Task to carry out: Reproduce each of the following entries verbatim, keeping every line unchanged.

(Entries from a pointing dataset)
((
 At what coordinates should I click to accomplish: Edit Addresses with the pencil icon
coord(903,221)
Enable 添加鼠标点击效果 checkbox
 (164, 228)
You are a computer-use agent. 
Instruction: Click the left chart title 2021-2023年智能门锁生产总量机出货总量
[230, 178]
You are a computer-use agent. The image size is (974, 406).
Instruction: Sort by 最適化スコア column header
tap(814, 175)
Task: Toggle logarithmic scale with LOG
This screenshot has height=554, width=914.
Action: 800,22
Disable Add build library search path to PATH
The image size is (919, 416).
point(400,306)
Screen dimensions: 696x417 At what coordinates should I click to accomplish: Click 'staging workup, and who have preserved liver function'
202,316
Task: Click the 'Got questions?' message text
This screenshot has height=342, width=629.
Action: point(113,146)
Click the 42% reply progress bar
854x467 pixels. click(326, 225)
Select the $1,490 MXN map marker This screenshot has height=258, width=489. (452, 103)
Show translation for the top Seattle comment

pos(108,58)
))
Completed exercise:
 At what coordinates should I click to accomplish: Edit Addresses with the pencil icon
coord(903,221)
Enable 添加鼠标点击效果 checkbox
 (164, 228)
You are a computer-use agent. 
Instruction: Click the left chart title 2021-2023年智能门锁生产总量机出货总量
[230, 178]
You are a computer-use agent. The image size is (974, 406).
Instruction: Sort by 最適化スコア column header
tap(814, 175)
Task: Toggle logarithmic scale with LOG
This screenshot has height=554, width=914.
Action: 800,22
Disable Add build library search path to PATH
The image size is (919, 416).
point(400,306)
Screen dimensions: 696x417 At what coordinates should I click to accomplish: Click 'staging workup, and who have preserved liver function'
202,316
Task: Click the 'Got questions?' message text
This screenshot has height=342, width=629.
Action: point(113,146)
Click the 42% reply progress bar
854x467 pixels. click(326, 225)
Select the $1,490 MXN map marker This screenshot has height=258, width=489. (452, 103)
Show translation for the top Seattle comment

pos(108,58)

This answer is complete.